PROMPT
Go through the entries below and print, exactly, the lines starting at the one with "Useful Links for Faculty and Staff (115, 727)" and ending at the one with "Screenshot is 225x2576.", keeping both ends and no others.

PROVIDED RECORDS
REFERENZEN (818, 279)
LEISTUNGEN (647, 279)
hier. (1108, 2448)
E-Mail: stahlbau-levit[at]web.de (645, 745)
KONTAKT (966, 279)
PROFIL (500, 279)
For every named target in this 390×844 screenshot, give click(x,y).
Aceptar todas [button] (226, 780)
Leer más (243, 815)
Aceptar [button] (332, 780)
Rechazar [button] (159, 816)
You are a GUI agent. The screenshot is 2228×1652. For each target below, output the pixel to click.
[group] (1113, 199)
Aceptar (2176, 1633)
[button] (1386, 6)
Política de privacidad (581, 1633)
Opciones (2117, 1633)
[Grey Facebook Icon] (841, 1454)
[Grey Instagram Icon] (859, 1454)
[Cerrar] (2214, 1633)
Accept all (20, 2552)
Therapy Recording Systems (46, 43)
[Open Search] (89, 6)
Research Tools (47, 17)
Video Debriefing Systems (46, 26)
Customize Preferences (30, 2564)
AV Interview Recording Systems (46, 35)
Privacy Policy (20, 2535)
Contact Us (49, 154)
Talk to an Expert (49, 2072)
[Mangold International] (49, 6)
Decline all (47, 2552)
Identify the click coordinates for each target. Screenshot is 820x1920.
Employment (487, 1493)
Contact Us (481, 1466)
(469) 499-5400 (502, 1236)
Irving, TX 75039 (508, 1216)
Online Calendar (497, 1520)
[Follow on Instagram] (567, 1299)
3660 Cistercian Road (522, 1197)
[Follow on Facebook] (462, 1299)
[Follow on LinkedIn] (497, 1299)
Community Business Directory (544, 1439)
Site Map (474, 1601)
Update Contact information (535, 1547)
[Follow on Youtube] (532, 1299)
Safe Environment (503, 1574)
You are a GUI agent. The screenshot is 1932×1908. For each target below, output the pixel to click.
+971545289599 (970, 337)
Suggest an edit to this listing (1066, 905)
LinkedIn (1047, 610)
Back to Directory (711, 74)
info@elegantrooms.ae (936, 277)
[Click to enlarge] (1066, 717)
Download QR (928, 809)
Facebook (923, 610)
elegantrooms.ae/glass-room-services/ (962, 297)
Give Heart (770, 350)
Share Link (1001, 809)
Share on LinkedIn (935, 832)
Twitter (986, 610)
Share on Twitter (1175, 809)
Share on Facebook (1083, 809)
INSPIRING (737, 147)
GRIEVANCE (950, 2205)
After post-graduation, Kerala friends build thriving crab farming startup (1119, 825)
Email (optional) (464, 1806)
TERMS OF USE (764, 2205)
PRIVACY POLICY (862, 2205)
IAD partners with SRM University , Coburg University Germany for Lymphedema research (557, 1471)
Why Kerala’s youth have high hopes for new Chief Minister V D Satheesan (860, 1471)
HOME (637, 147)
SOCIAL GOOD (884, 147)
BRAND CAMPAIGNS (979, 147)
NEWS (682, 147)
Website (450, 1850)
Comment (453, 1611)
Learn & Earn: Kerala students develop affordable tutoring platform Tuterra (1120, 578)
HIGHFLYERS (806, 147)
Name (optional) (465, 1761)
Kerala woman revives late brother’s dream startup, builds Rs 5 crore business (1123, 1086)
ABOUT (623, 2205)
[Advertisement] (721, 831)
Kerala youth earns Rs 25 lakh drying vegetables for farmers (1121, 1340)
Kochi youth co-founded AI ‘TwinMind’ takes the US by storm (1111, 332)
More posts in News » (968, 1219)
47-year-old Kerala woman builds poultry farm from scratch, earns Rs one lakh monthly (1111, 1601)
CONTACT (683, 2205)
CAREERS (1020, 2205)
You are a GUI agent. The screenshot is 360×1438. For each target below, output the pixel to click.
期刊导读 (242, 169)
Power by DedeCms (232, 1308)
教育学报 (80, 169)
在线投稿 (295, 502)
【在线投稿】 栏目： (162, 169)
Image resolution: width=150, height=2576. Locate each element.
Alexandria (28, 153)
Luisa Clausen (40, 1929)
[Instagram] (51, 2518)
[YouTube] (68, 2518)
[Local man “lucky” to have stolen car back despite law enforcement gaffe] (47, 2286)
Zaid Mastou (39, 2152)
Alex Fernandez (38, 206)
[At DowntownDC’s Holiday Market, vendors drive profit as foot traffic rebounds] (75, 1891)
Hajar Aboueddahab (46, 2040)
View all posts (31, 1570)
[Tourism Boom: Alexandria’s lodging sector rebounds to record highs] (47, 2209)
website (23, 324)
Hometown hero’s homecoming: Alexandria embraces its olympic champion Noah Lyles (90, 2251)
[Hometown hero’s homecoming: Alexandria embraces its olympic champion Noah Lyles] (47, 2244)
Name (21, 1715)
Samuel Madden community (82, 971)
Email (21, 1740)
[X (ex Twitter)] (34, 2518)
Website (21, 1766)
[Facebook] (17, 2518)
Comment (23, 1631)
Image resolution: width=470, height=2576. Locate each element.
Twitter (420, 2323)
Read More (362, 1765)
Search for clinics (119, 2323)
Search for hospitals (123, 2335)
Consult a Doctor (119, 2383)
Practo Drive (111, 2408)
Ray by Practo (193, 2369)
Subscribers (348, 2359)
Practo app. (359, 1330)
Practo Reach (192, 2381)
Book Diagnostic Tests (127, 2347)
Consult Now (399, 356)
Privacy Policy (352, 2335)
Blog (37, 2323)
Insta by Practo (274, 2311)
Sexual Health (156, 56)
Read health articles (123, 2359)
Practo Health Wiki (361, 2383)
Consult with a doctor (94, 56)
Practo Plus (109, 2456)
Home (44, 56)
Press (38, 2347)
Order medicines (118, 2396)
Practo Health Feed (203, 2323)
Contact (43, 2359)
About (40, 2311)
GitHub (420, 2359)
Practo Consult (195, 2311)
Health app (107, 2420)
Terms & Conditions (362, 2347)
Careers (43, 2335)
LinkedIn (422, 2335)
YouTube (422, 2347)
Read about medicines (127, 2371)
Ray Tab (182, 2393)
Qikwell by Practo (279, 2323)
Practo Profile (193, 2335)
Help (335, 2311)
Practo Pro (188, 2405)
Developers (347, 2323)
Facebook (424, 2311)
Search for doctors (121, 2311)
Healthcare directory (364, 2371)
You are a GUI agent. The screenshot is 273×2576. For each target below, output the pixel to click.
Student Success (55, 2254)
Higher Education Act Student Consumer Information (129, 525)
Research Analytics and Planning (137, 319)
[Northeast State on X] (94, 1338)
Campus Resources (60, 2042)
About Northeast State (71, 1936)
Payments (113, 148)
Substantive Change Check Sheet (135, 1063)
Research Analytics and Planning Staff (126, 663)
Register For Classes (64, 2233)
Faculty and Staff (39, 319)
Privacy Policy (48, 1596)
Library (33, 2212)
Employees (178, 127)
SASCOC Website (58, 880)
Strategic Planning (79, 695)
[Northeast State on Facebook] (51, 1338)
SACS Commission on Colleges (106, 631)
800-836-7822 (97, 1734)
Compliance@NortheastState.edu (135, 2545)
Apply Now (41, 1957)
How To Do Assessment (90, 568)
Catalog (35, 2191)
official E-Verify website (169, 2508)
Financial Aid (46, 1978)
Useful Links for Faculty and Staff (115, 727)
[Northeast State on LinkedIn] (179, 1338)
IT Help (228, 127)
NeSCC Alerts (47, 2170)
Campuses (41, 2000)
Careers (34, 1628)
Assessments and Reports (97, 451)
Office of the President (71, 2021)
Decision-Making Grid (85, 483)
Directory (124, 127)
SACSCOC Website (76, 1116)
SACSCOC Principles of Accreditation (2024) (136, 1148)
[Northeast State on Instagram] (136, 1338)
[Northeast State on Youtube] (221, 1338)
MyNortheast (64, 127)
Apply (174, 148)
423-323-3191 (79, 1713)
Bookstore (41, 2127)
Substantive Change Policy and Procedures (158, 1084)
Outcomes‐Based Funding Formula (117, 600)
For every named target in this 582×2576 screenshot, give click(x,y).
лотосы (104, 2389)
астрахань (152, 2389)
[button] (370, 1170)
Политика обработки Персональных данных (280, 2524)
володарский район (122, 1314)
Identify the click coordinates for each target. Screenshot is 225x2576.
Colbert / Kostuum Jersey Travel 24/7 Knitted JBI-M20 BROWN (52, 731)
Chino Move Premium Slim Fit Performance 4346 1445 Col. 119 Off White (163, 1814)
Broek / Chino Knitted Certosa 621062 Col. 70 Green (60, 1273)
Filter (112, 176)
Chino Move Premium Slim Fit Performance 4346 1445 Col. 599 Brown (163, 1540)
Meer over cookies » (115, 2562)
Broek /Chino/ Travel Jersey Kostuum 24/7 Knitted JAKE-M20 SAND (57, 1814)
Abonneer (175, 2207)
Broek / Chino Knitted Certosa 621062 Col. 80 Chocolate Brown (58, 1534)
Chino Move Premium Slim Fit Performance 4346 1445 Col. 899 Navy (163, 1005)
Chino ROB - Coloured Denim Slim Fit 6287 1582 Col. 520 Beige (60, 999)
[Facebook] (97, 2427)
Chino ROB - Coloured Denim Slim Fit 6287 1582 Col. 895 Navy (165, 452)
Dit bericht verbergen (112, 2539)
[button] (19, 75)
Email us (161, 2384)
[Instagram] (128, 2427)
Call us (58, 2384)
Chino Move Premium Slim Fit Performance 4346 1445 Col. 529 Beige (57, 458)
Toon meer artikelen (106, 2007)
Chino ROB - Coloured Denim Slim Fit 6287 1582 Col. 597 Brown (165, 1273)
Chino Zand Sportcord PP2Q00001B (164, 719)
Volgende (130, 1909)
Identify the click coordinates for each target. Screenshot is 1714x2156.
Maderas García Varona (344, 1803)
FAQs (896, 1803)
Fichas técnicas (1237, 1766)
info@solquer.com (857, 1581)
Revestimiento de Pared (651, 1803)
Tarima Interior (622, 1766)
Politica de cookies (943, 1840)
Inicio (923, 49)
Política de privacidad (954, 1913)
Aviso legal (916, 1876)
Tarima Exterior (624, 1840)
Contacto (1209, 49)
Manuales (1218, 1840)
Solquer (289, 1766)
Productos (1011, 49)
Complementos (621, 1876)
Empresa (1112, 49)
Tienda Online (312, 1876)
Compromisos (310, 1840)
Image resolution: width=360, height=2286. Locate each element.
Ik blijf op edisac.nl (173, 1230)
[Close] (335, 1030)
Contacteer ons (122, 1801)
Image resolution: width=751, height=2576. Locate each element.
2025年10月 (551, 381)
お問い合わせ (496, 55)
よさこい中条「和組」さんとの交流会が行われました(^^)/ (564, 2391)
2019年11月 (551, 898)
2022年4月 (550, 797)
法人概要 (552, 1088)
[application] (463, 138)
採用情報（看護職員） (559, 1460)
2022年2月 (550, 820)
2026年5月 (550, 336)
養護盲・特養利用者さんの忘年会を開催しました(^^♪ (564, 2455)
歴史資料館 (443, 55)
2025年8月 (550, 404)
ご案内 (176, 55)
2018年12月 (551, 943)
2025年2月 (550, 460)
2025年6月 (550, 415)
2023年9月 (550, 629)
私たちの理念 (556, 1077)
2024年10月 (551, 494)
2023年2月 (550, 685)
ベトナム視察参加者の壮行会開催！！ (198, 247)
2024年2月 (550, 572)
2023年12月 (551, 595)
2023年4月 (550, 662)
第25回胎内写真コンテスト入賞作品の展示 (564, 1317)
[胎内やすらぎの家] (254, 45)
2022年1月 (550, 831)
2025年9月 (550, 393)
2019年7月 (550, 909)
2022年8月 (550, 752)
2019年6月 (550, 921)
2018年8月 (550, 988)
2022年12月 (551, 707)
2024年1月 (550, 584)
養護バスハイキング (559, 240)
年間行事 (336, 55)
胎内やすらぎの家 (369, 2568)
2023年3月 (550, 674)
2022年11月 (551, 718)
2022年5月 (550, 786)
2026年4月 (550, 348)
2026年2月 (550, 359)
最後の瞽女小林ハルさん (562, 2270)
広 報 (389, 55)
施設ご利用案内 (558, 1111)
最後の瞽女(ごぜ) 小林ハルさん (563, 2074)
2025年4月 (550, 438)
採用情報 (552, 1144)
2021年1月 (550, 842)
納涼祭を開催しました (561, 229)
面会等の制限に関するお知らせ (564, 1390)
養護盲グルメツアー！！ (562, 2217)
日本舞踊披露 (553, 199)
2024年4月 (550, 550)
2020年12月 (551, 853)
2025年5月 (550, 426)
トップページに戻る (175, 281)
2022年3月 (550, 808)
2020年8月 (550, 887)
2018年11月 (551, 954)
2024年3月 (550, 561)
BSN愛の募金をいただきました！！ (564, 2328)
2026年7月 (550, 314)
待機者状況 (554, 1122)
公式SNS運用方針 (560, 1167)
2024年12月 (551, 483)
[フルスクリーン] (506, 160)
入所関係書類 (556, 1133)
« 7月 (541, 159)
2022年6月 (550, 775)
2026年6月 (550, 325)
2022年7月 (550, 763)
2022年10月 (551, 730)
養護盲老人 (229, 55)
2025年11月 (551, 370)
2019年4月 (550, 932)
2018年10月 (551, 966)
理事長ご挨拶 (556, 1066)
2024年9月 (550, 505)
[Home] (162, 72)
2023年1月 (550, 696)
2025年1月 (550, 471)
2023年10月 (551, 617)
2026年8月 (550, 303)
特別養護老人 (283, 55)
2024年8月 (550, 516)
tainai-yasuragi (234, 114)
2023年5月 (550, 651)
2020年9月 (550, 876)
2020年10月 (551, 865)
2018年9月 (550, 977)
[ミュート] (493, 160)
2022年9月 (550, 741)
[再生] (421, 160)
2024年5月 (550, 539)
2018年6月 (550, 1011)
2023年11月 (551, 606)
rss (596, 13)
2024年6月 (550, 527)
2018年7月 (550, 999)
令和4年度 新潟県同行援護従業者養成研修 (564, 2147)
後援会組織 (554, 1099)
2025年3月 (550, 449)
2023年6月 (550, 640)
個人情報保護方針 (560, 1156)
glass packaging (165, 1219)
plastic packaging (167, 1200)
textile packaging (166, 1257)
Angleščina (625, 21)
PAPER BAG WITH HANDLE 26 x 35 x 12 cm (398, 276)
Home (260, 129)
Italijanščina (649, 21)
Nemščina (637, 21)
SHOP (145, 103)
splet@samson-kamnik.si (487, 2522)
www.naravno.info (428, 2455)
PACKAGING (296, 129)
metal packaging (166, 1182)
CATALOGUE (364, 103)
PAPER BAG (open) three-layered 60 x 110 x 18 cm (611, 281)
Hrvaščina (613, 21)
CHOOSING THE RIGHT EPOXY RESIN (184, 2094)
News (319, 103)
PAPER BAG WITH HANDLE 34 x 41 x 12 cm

EXERCISE RESPONSE
Useful Links for Faculty and Staff (115, 727)
[Northeast State on LinkedIn] (179, 1338)
IT Help (228, 127)
NeSCC Alerts (47, 2170)
Campuses (41, 2000)
Careers (34, 1628)
Assessments and Reports (97, 451)
Office of the President (71, 2021)
Decision-Making Grid (85, 483)
Directory (124, 127)
SACSCOC Website (76, 1116)
SACSCOC Principles of Accreditation (2024) (136, 1148)
[Northeast State on Instagram] (136, 1338)
[Northeast State on Youtube] (221, 1338)
MyNortheast (64, 127)
Apply (174, 148)
423-323-3191 (79, 1713)
Bookstore (41, 2127)
Substantive Change Policy and Procedures (158, 1084)
Outcomes‐Based Funding Formula (117, 600)
For every named target in this 582×2576 screenshot, give click(x,y).
лотосы (104, 2389)
астрахань (152, 2389)
[button] (370, 1170)
Политика обработки Персональных данных (280, 2524)
володарский район (122, 1314)
Identify the click coordinates for each target. Screenshot is 225x2576.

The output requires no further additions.